I think one big problem with this approach is that if the people behind this find a niche good enough its very easy for browsers to just implement the new ideas and completely kill the competition giving everyone has a deployed browser already.
Im doing something that is based on browsers for instance, but the end product diverge quite a bit from traditional browsers and if they try to play the catchup game, i have at least a 2-year window of opportunity.
Remember PhantomJS? And Phantom was actually providing something browsers were not doing at the time.
It has no real distinct features from what browsers already do right now, and whatever way they make it easy to use, if the product by some change get traction, it will be easy for them to just ship with that feature built it.

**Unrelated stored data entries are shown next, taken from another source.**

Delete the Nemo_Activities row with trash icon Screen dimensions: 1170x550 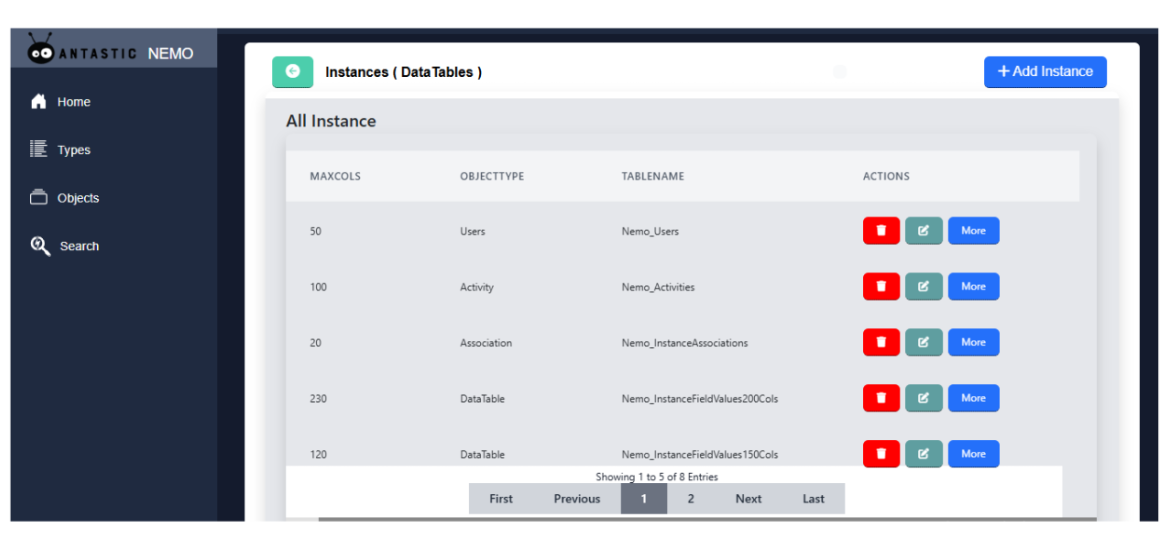pos(881,287)
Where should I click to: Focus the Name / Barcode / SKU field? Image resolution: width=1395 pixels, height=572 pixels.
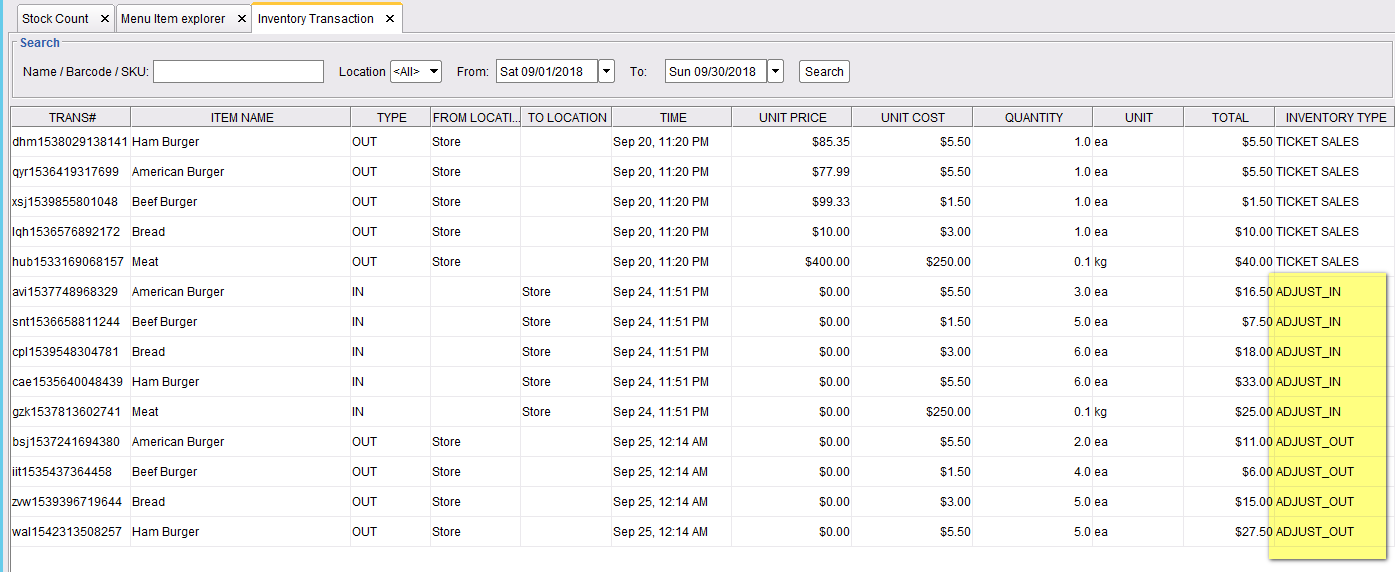tap(239, 71)
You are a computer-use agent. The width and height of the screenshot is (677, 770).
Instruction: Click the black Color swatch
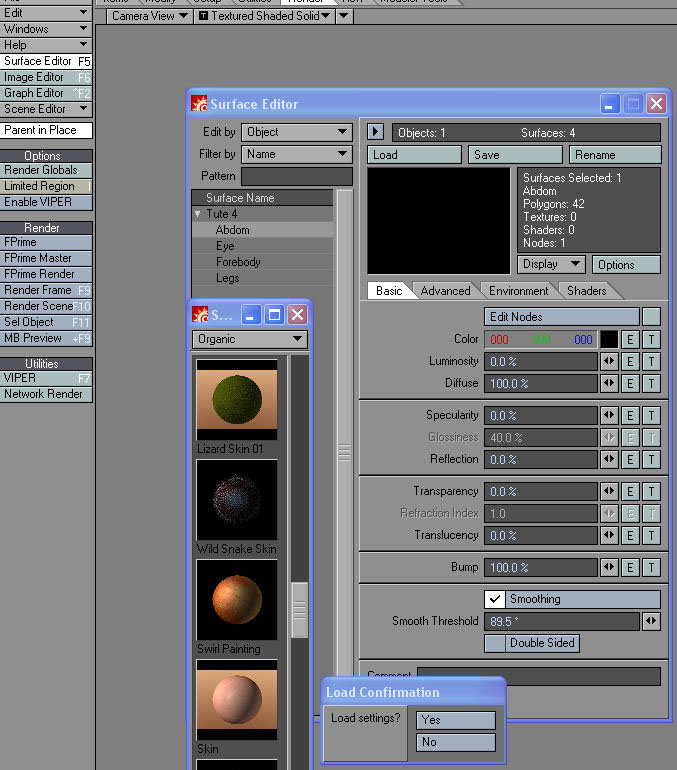click(608, 340)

It may provide some value on convenience, but its easily copiable by a competitor that is deployed everywhere, which is a big threat to their bussiness model.
Dropbox offered far more than just convenience. And at least it was something new.
This on the other side has very very slim novelity and convenience. And tools like this exists since at least a decade and never really took off. Maybe for a reason?
> This is trying to sell the concept of a chrome-less browser-window ("install as app"), a feature your browser already has.
As a dev, service workers are a PITA and getting them to work with with our products is a bit of a hit and miss. Installable / pinnable web apps are only available if the original web dev has made them available. Web catalog and electron wrappers are for people who want to wrap apps and sites that are not nor ally available.
Sometimes convenience can be enough.